Math Majors Poll

strawpoll.me/12222903

Let me know if I missed any.

Mathematical physics always seems like a vaguely defined field. Like I do Algebraic Geometry, but my work is always motivated by physics.

>engineering
>pure
>philosophy
>most unpure

ya he changed it. engineers should be before physicists obviously. philosophers should be pretty much next to math

you're missing reconstructed historical math

engineering goes between philosophy and bio, not after the pure sciences, are you retarded?

Is this actually a thing? I'm a math major, but I also enjoy the classics, and this sounds like my dream field.

Bump

Is this for what we majored in in undergrad or what we're doing currently?

why is actuarial math and mathematical physics not a part of applied math?

Different majors

applied math here, ama

What university.

Emf is more pure than math

...

>Let me know if I missed any.

You probably missed just "math". My degree has nothing preceding it. It is just called "math". It is more inclined and while it focus a lot on pure mathematics, along the way I have mandatory courses like programming languages, mathematical finance and mathematical modelling, which border on applied math.

I'll just vote on pure though as the applied bits are the minority.

Bump

philosophy pwns all other majors

Why is computer science looked down upon so much? I don't understand why it receives so much hate.

Actuarial math and applied math are the most similar. Removing actual math would make sense. Mathematical physics can get pretty intense and requires a lot of niche knowledge from various fields of pure math.
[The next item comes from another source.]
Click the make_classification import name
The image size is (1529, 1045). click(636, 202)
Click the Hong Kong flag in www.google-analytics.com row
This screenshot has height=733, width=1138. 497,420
Probably because of the stereotypical cs major which is doing it to learn how to program or make videogames.

most undergrad programs are utter bullshit

Mathematical Physics is not applied math.

ra-cha-cha

RIT is so self-contained I barely go into the city at all

physics is more 'pure' than engineering considering all engineering is essentially derivative of it. similar to how math is more 'pure' than physics because physics is derivative of math.

Actually engineering invented a lot of physics. Most of EM and Fluids was done by engineers.